SUMO1-activating enzyme subunit 1 is essential for the survival of hematopoietic stem/progenitor cells in zebrafish
- Authors
- Li, X., Lan, Y., Xu, J., Zhang, W., and Wen, Z.
- ID
- ZDB-PUB-121121-32
- Date
- 2012
- Source
- Development (Cambridge, England) 139(23): 4321-4329 (Journal)
- Registered Authors
- Wen, Zilong
- Keywords
- zebrafish, hematopoiesis, SUMO-activating enzyme subunit 1
- MeSH Terms
-
- Animals
- Aorta/embryology
- Apoptosis/genetics
- Cell Differentiation
- Cell Line
- Cell Movement
- Cell Proliferation
- Embryo, Nonmammalian/cytology
- Embryo, Nonmammalian/metabolism
- HEK293 Cells
- Hematopoiesis/genetics*
- Hematopoietic Stem Cells/cytology
- Hematopoietic Stem Cells/physiology*
- Hematopoietic System/embryology*
- Humans
- Morpholinos/genetics
- Mutation
- SUMO-1 Protein/genetics
- SUMO-1 Protein/metabolism*
- Sumoylation
- Zebrafish/embryology
- Zebrafish/genetics
- Zebrafish Proteins/genetics
- Zebrafish Proteins/metabolism*
- PubMed
- 23132242 Full text @ Development
In vertebrates, establishment of the hematopoietic stem/progenitor cell (HSPC) pool involves mobilization of these cells in successive developmental hematopoietic niches.
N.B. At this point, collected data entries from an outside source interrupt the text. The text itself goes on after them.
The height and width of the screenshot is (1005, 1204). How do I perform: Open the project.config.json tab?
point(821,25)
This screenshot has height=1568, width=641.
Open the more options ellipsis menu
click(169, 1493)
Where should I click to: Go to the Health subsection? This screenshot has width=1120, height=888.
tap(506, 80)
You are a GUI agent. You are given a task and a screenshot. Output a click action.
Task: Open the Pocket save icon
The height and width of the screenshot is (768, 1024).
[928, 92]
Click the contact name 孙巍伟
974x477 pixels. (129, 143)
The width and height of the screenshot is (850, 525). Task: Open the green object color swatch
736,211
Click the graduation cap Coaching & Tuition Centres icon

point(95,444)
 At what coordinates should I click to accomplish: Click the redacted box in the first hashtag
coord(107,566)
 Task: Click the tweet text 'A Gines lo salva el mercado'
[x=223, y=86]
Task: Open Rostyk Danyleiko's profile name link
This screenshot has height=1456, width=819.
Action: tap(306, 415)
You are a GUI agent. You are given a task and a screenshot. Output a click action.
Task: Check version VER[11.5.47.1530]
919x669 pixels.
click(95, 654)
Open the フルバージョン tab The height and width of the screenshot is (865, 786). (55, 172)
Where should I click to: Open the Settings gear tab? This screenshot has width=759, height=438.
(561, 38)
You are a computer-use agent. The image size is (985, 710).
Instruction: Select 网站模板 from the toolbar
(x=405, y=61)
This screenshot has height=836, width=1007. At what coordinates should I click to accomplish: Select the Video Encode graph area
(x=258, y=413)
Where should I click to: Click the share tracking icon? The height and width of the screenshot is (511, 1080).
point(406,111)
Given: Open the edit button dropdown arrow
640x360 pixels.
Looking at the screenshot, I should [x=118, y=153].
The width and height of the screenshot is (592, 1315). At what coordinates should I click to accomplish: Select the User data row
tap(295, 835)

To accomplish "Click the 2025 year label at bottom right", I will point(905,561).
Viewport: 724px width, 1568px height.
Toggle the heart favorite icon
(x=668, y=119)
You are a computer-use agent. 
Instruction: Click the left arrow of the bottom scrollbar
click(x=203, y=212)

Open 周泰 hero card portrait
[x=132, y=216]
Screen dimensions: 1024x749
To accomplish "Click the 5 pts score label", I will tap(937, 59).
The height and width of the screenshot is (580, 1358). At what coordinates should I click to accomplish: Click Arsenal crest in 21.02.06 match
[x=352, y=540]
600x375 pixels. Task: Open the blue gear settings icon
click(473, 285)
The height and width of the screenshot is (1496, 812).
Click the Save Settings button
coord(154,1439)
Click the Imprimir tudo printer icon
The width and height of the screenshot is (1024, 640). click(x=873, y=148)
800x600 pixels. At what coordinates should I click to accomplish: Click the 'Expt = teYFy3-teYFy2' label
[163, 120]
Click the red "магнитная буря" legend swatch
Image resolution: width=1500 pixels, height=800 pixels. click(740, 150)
In zebrafish, HSPCs originate from the ventral wall of the dorsal aorta (VDA), the equivalent of the mammalian aorta-gonad-mesonephros (AGM). The HSPCs subsequently migrate to the caudal hematopoietic tissue (CHT) for transitory expansion and differentiation during the larval stage, and they finally colonize the kidney, where hematopoiesis takes place in adult fish. Here, we report the isolation and characterization of a zebrafish mutant, tangohkz5, which shows defects of definitive hematopoiesis. In tangohkz5 mutants, HSPCs initiate normally in the AGM and subsequently colonize the CHT. However, definitive hematopoiesis is not sustained in the CHT owing to accelerated apoptosis and diminished proliferation of HSPCs. Positional cloning reveals that tangohkz5 encodes SUMO1-activating enzyme subunit 1 (Sae1). A chimera generation experiment and biochemistry analysis reveal that sae1 is cell-autonomously required for definitive hematopoiesis and that the tangohkz5 mutation produces a truncated Sae1 protein (”ΔSae1), resulting in systemic reduction of sumoylation. Our findings demonstrate that sae1 is essential for the maintenance of HSPCs during fetal hematopoiesis in zebrafish.